Portland Actors’ Conservatory probes into dangerous territory.

Playwright Christopher Durang (Laughing Wild and Beyond Therapy) propels the audience into the psyche of American paranoia in Portland Actors Conservatory’s production, Why Torture is Wrong, and the People Who Love Them. “Freedom toast,” Scooby-Doo, and Terri Schiavo are just a few things brought up in Durang’s dialogue.

Felicity (Jessica Anselmo) and Zamir (Sam DeRoest) hook up after fine dining at Hooters. Felicity wakes up to find herself married to Zamir, a guy who “drives a truck at night and gets paid.” When she breaks the news to her parents, they begin to speculate about Zamir’s nationality, and later, his involvement in presumed terror plot “The Big Bang.” Felicity’s father Leonard (played by veteran Portland actor Danny Bruno) promises to get to the bottom of the mystery by secretly enlisting his friends, including the low-panty-wearing Hildegarde.

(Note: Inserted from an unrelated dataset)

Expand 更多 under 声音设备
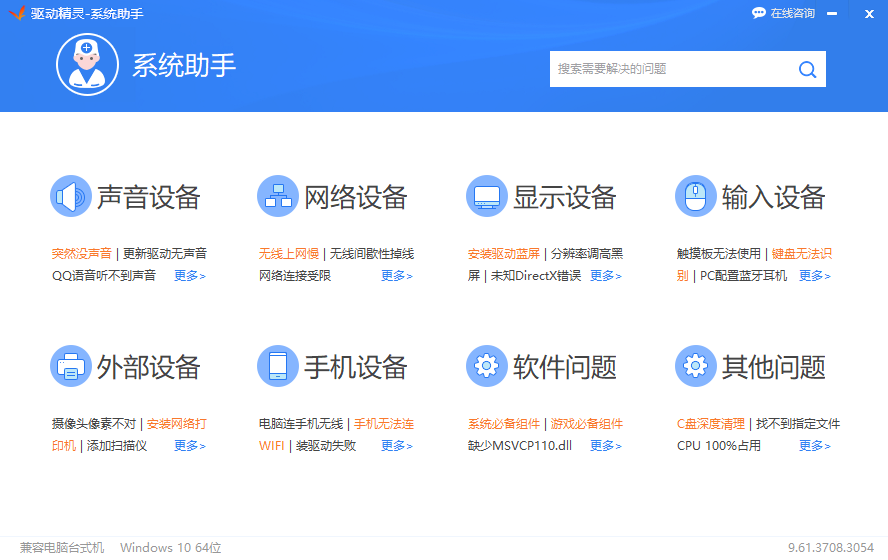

Not to worry; when things get too heated, the play’s narrator steps in as a heroic deus ex machina, and under the light of a twinkling disco ball, he transports Felicity back in time to resume her Hooters dining. With this twisted comedy of post-9/11 rhetoric, porn, and time-travel, Christopher Durang blows the audience away into lunacy.

Why Torture is Wrong, and the People Who Love Them runs through December 19. Portland Actors Conservatory, 1436 SW Montgomery St. Call 503-274-1717 for showtimes. For a more comprehensive list of events, visit PoMo’s Arts & Entertainment Calendar!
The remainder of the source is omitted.